Big Hollow Lake vs George Lake
Water quality, depth, fish species, and recreation comparison.
George Lake has a higher water quality grade (C, Fair) than Big Hollow Lake (F, Very Poor).
This comparison crosses state lines: Big Hollow Lake in Iowa versus George Lake in Illinois. The LakeGrade rubric is uniform across both, but the underlying monitoring programs differ in subtle ways worth noting. The grades are meaningfully apart: George Lake grades a C while Big Hollow Lake grades a F. That two-letter spread reflects real underlying differences — different watershed inputs, different depth profiles, or different monitoring rigor.

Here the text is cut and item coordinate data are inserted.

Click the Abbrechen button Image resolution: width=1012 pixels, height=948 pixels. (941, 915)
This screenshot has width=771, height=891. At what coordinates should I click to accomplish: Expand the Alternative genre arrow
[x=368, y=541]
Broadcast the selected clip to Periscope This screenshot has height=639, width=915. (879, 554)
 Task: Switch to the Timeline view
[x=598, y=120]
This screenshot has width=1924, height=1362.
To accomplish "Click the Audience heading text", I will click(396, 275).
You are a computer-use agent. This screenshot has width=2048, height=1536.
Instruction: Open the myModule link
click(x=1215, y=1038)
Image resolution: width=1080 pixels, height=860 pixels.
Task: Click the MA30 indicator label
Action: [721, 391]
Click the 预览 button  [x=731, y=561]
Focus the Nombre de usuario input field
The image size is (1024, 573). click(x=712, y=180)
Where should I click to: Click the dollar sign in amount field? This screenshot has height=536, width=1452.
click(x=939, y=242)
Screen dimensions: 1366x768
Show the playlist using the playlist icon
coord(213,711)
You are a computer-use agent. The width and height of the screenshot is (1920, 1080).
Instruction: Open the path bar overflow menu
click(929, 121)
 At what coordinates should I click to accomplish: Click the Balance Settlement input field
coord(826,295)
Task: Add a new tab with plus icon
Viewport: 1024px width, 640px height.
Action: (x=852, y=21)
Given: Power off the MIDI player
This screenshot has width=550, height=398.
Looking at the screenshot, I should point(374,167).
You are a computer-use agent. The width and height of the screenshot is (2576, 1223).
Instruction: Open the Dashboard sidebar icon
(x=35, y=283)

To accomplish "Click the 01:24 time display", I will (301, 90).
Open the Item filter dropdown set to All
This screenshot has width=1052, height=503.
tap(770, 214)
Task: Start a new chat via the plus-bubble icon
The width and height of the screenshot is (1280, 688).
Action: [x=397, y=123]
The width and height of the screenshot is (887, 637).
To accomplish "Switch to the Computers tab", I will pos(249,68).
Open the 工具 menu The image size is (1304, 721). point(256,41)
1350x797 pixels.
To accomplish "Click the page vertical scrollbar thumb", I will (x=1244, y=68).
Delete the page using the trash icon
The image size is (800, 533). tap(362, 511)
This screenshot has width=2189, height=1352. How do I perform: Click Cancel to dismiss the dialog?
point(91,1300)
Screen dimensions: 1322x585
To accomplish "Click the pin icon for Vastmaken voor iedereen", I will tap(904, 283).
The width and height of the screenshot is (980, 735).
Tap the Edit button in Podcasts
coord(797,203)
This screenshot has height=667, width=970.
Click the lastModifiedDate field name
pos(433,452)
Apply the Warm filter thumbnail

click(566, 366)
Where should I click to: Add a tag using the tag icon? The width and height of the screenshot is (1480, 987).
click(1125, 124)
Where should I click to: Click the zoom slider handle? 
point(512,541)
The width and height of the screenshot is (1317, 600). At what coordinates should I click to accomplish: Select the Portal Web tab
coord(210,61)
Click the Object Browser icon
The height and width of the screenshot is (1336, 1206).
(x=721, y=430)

For a recreational visitor, the wider grade gap is decisive — George Lake is the better water-quality choice. For a researcher, the gap is the interesting part: what is different about the two watersheds, and which of those differences is mutable?
Big Hollow Lake
Very murky, less than 1.8 ft of visibility.
George Lake
Murky, only visible to about 4.2 ft.
Side-by-Side Metrics
| Metric | Big Hollow Lake | George Lake |
|---|---|---|
| Overall Grade | F (Very Poor) | C (Fair) |
| Water Clarity | 1.8 ft | 4.2 ft |
| Phosphorus | No data | 22.5 µg/L |
| Chlorophyll-a (Algae) | 46 µg/L | No data |
| Maximum Depth | - | - |
| Surface Area | 178 acres | 167 acres |
| Public Access | Unknown | Unknown |
| Fish Species | 0 | 0 |
| Trophic State | eutrophic | eutrophic |
Bold value = better for that metric (lower phosphorus / chlorophyll = cleaner; higher Secchi / depth / species count = better).
Verdict
George Lake wins on overall water quality with a Grade C versus Big Hollow Lake's Grade F. Water clarity: 4.2 ft vs 1.8 ft. For fishing diversity, George Lake also leads with 0 species.